Poker clubs

Poker is a family of card games involving betting and individualistic play whereby the winner is determined by the ranks and combinations of their cards, some of which remain hidden until the end of the game. Poker games vary in the number of cards dealt, the number of shared or "community" cards and the number of cards that remain hidden. The betting procedures vary among different poker games in such ways as betting limits and splitting the pot between a high hand and a low hand.

English actor Joseph Crowell[who?] reported[where?] that the game was played in New Orleans, Louisiana in 1829, with a deck of 20 cards, and four players betting on which player's hand was the most valuable.[citation needed] Jonathan H. Green's book, An Exposure of the Arts and Miseries of Gambling (G. B. Zieber, Philadelphia, 1843), described the spread of the game from there to the rest of the country by Mississippi riverboats, on which gambling was a common pastime. As it spread north along the Mississippi River and to the West during the gold rush, it is thought to have become a part of the frontier pioneer ethos. Soon after this spread, the full 52-card English deck[citation needed] was used and the flush was introduced. The draw was added prior to 1850 (when it was first mentioned in print in a handbook of games).[1] During the American Civil War, many additions were made including stud poker (specifically five-card stud), and the straight. Further American developments followed, such as the wild card (around 1875), lowball and split-pot poker (around 1900), and community card poker games (around 1925). Modern tournament play became popular in American casinos after the World Series of Poker began, in 1970.[2] Notable champions from these early WSOP tournaments include Johnny Moss, Amarillo Slim, Bobby Baldwin, Doyle Brunson, and Puggy Pearson. Later in the 1970s, the first serious poker strategy books appeared, notably Super/System by Doyle Brunson (ISBN 1-58042-081-8) and Caro's Book of Poker Tells by Mike Caro (ISBN 0-89746-100-2), followed later by The Theory of Poker by David Sklansky (ISBN 1-880685-00-0). By the 1980s, poker was being depicted in popular culture as a commonplace recreationa activity. For example, it was featured in at least 10 episodes of Star Trek: The Next Generation as a weekly event of the senior staff of the fictional ship's crew.[3] In the 1990s, poker and casino gambling spread across the United States, most notably to Atlantic City, New Jersey. In casual play, the right to deal a hand typically rotates among the players and is marked by a token called a dealer button (or buck). In a casino, a house dealer handles the cards for each hand, but the button (typically a white plastic disk) is rotated clockwise among the players to indicate a nominal dealer to determine the order of betting. The cards are dealt clockwise around the poker table, one at a time.

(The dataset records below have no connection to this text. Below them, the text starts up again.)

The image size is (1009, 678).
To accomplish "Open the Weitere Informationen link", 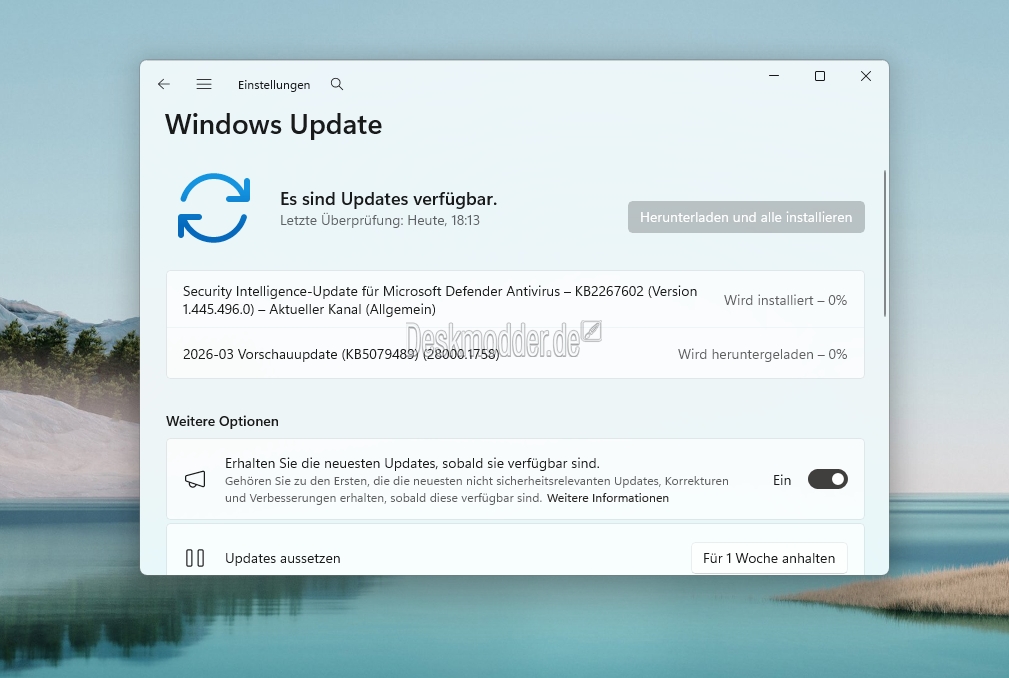I will (608, 498).
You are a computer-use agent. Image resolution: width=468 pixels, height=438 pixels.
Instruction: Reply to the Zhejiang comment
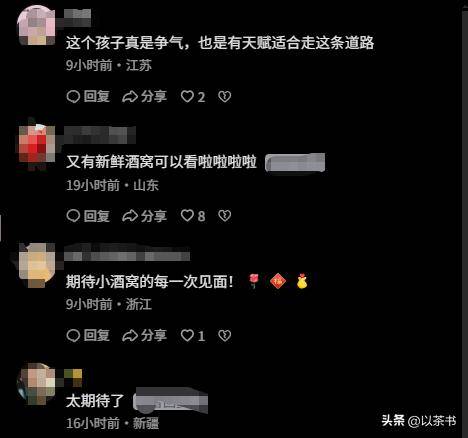[x=88, y=335]
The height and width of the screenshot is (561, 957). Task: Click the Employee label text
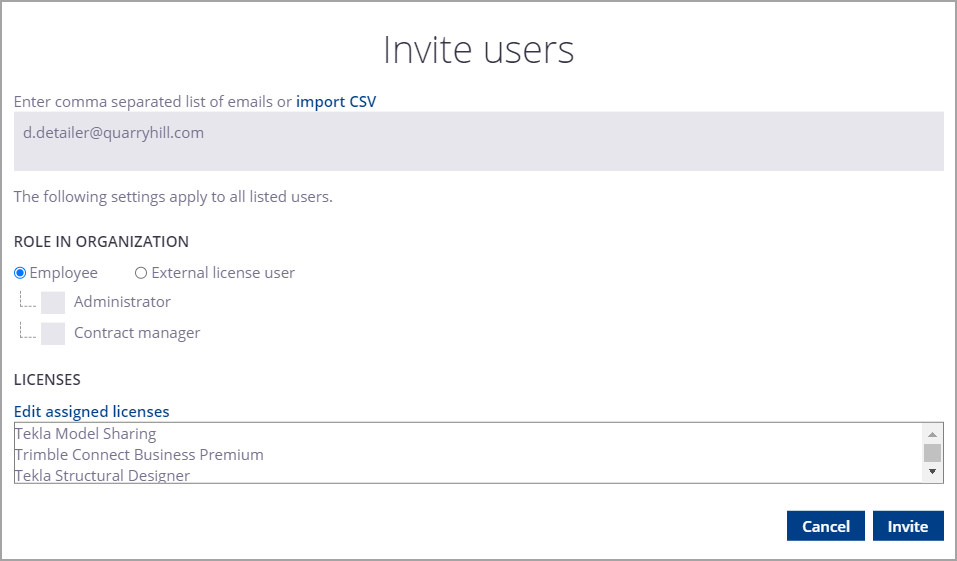tap(64, 273)
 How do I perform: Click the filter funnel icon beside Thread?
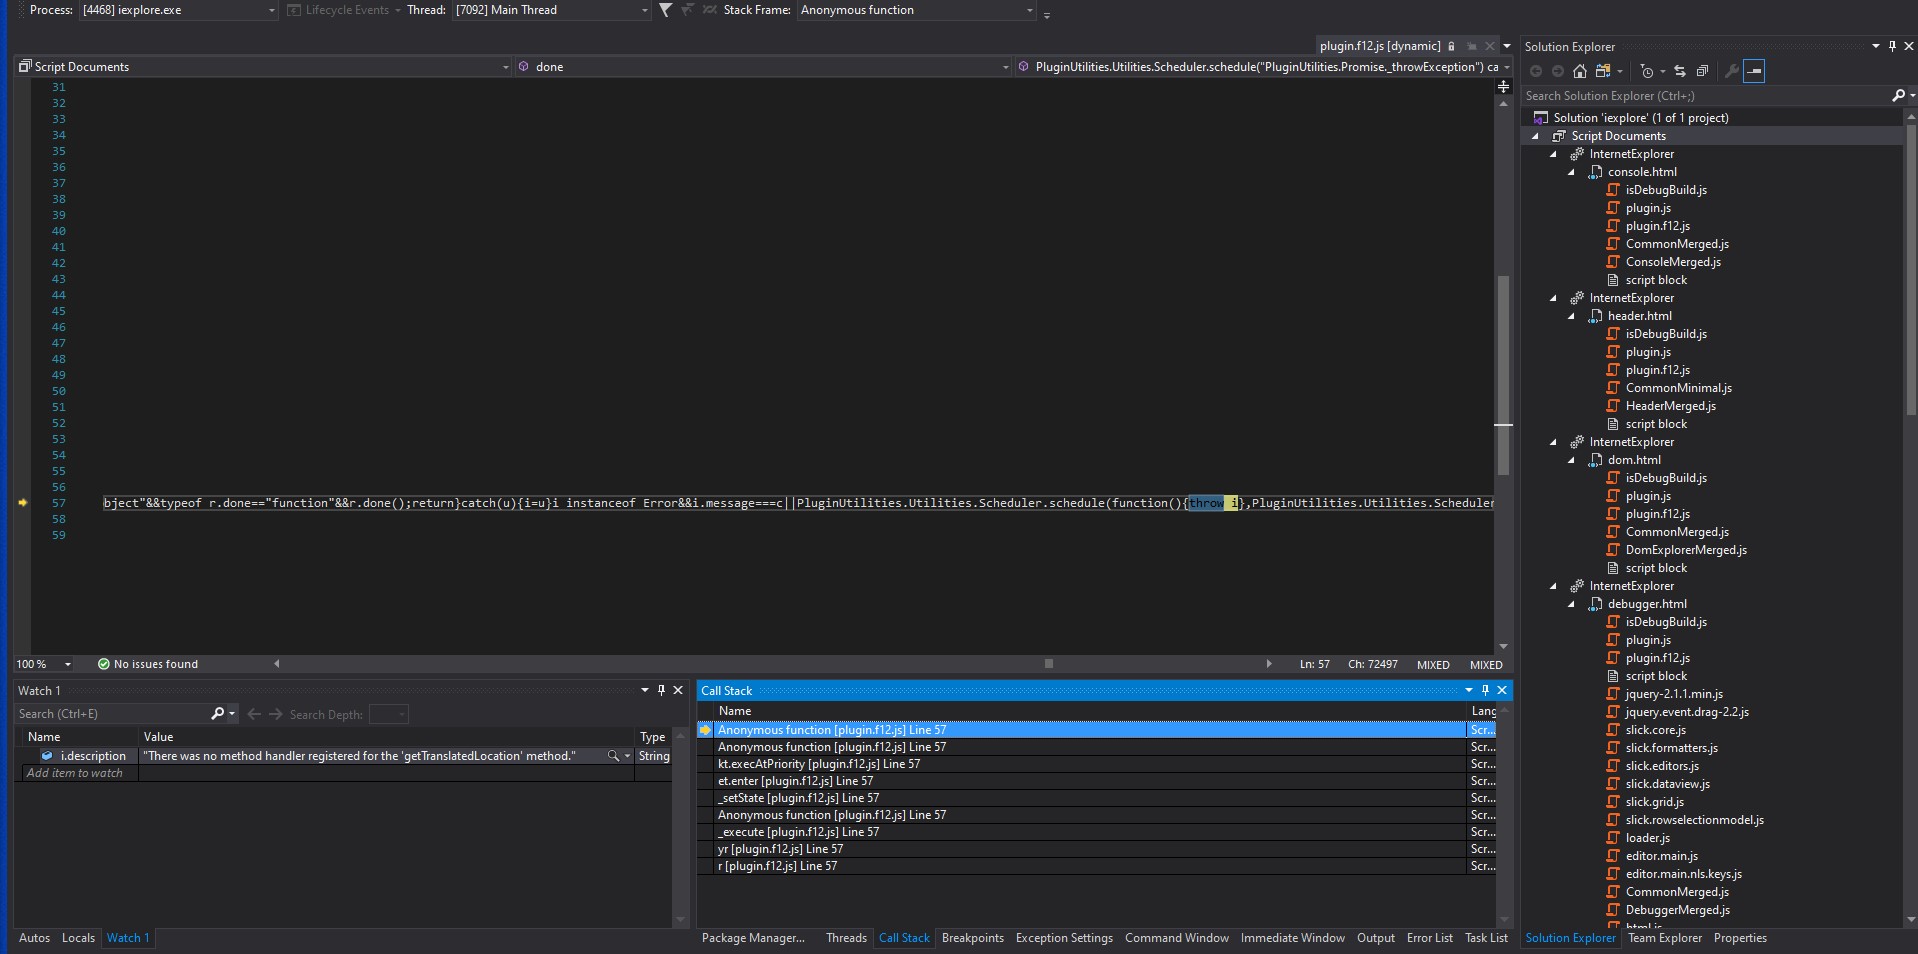point(665,10)
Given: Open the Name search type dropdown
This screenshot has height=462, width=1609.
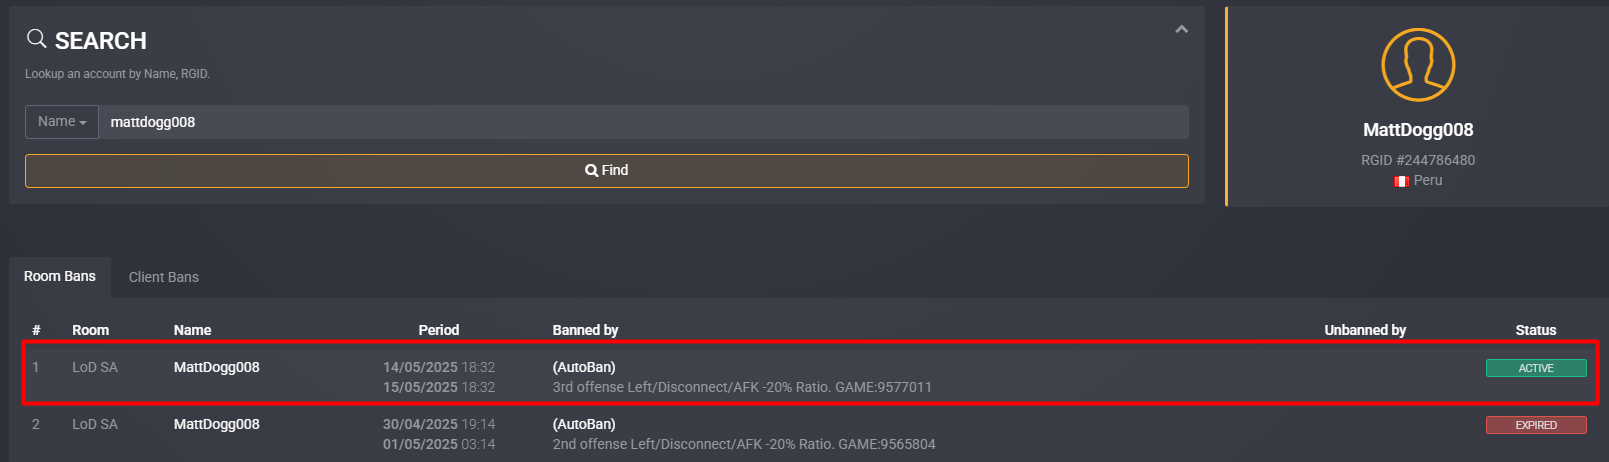Looking at the screenshot, I should click(x=62, y=122).
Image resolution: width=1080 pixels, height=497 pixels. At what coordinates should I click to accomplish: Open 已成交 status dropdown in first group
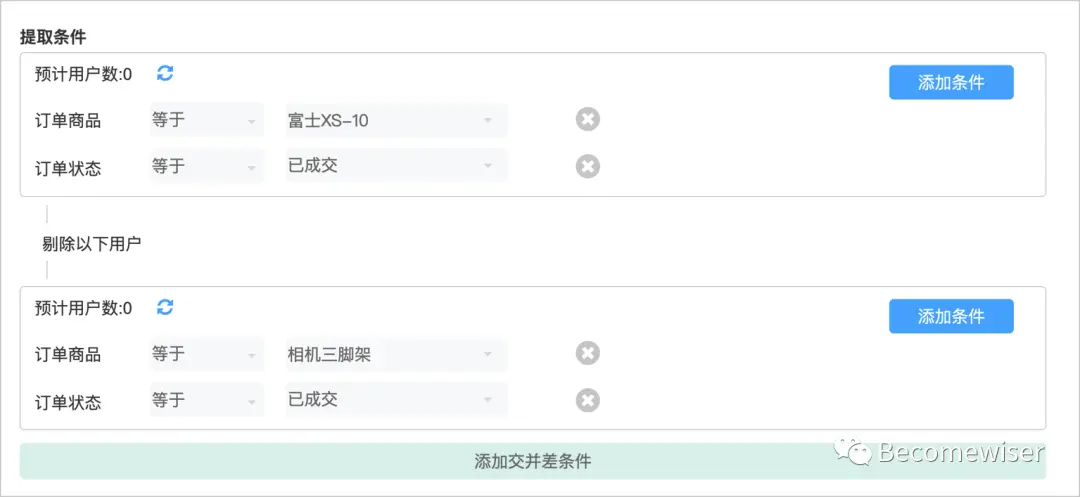(396, 166)
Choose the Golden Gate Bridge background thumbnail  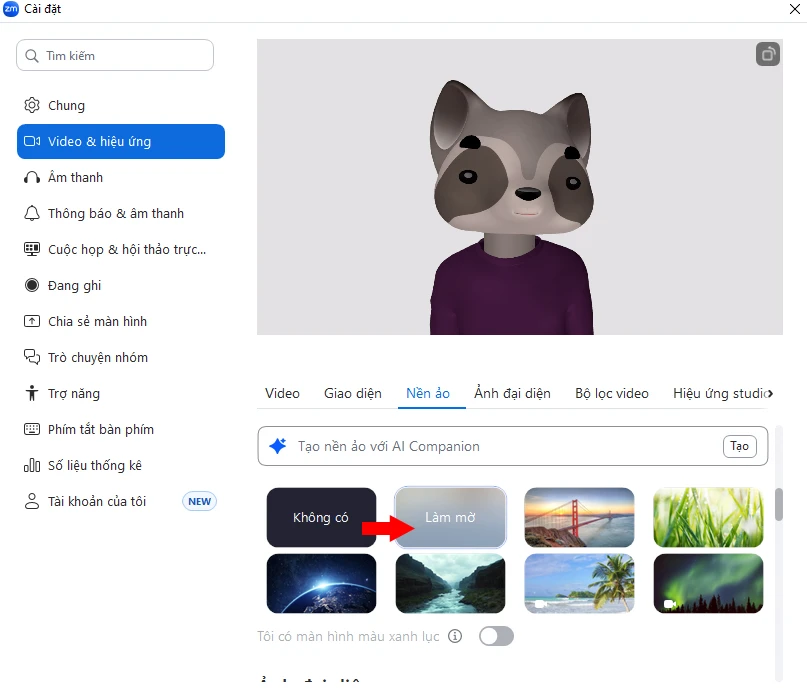coord(579,517)

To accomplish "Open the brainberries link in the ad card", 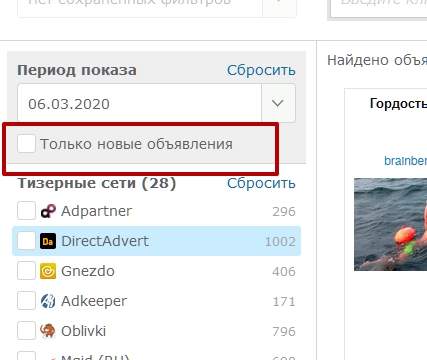I will pos(405,161).
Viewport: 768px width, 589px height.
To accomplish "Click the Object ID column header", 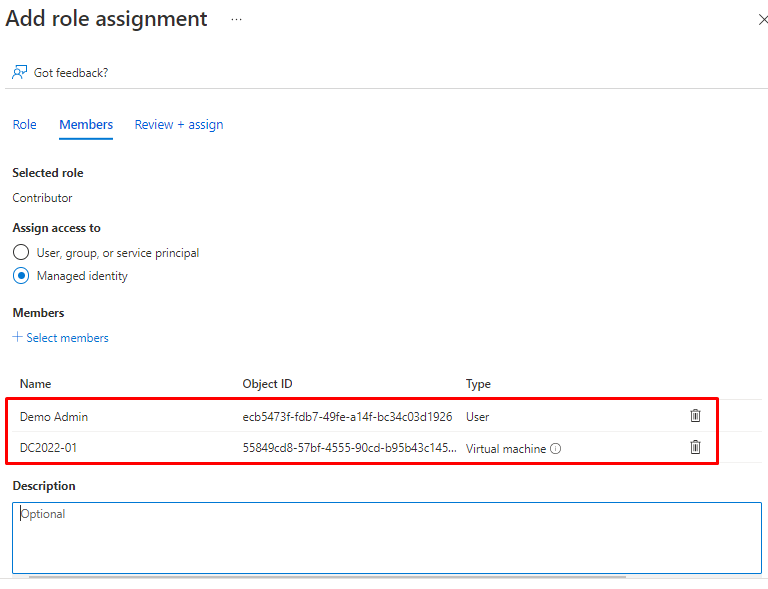I will (x=267, y=384).
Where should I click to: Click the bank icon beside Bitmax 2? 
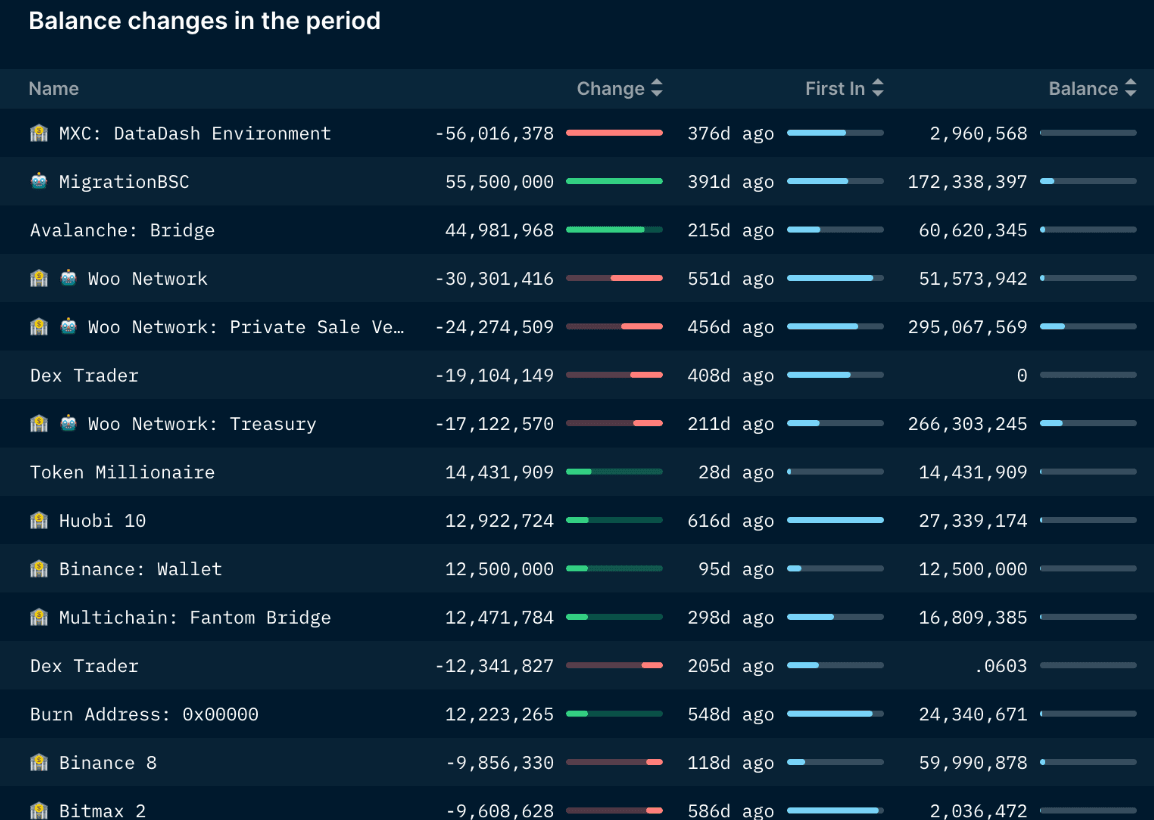click(39, 810)
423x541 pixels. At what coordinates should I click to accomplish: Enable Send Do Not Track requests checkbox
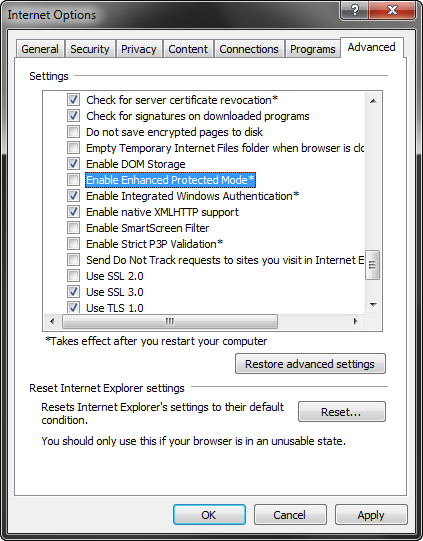click(73, 260)
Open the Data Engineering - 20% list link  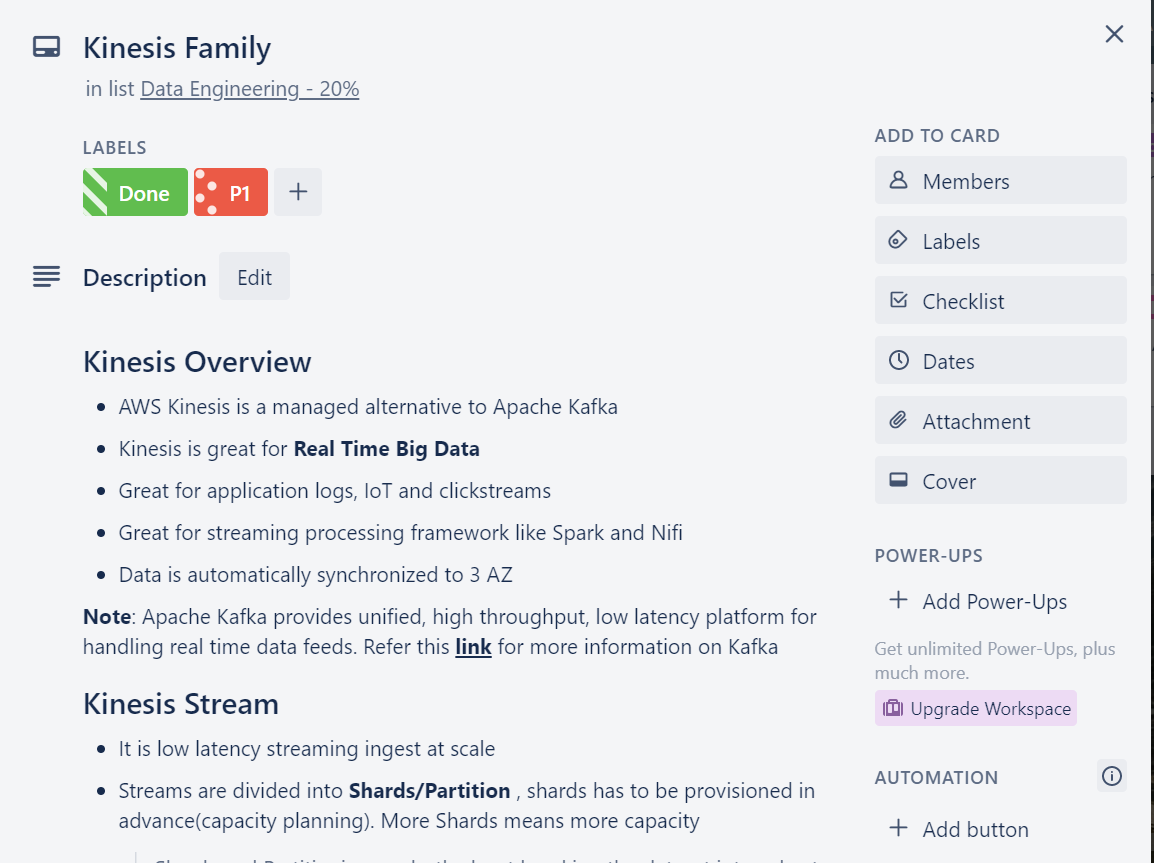pyautogui.click(x=249, y=89)
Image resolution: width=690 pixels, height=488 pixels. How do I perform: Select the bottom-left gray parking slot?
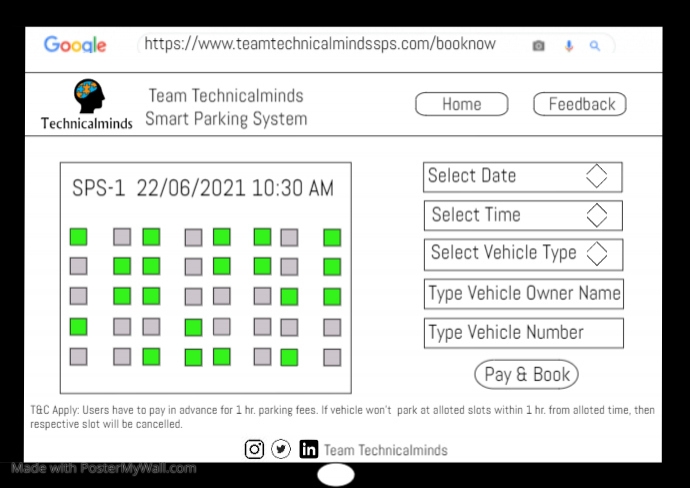(78, 356)
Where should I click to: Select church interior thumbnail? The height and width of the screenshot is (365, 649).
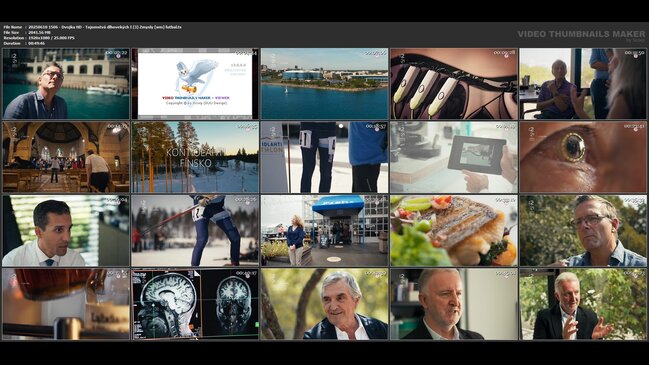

One or more players are usually required to make forced bets, usually either an ante or a blind bet (sometimes both). The dealer shuffles the cards, the player on the chair to their right cuts, and the dealer deals the appropriate number of cards to the players one at a time, beginning with the player to their left. Cards may be dealt either face-up or face-down, depending on the variant of poker being played. After the initial deal, the first of what may be several betting rounds begins. Between rounds, the players' hands develop in some way, often by being dealt additional cards or replacing cards previously dealt. At the end of each round, all bets are gathered into the central pot. At any time during a betting round, if one player bets and no opponents choose to call (match) the bet and all opponents instead fold, the hand ends immediately, the bettor is awarded the pot, no cards are required to be shown, and the next hand begins. This is what makes bluffing possible. Bluffing is a primary feature of poker, one that distinguishes it from other vying games and from other games that make use of poker hand rankings. At the end of the last betting round, if more than one player remains, there is a showdown, in which the players reveal their previously hidden cards and evaluate their hands. The player with the best hand according to the poker variant being played wins the pot. A poker hand comprises five cards; in variants where a player has more than five cards, the best five cards play.